Bénin : la politique d’industrialisation est-elle en train de changer durablement l’économie nationale ?
- Harley McKenson-Kenguéléwa

- il y a 1 jour
- 9 min de lecture
Longtemps associé à une économie de services, de commerce régional et d’agriculture, le Bénin tente depuis plusieurs années de changer de modèle. Au cœur de cette ambition : la Zone industrielle de Glo-Djigbé (GDIZ), les nouvelles zones économiques spéciales, la transformation locale du coton, du cajou et du soja, mais aussi une politique plus large mêlant infrastructures, fiscalité, facilitation de l’investissement et réforme de l’État. Les premiers indicateurs sont encourageants : l’industrie manufacturière progresse, les exportations montent en gamme et la croissance reste parmi les plus dynamiques du continent.
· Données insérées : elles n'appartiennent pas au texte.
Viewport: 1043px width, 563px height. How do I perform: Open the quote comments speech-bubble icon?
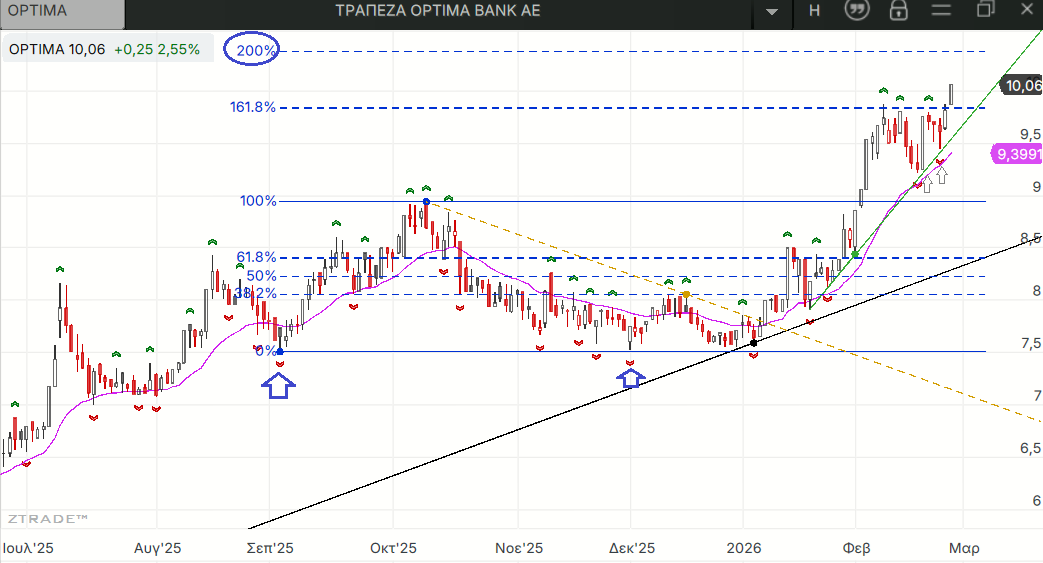(x=856, y=11)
Mais derrière ces performances se pose une question plus exigeante : le Bénin est-il réellement en train de modifier la structure de son économie, ou seulement d’ajouter quelques pôles industriels à un modèle encore largement agricole et informel ?

Pendant des décennies, l’économie béninoise a largement reposé sur une combinaison de trois moteurs : l’agriculture, le commerce régional et les services liés à la position géographique du pays. Le port de Cotonou a joué un rôle central dans cette architecture, tandis que la proximité du Nigeria a fait du Bénin une plateforme de transit et de commerce particulièrement exposée aux évolutions de son grand voisin. Cette configuration a permis au pays de générer de la croissance, mais elle a aussi limité la captation de valeur ajoutée sur le territoire. Exporter une matière première agricole est une chose ; la transformer, la conditionner, la commercialiser et l’exporter sous forme de produit fini en est une autre. C’est précisément ce changement d’équation que cherche à provoquer la politique industrielle engagée depuis plusieurs années par les autorités béninoises.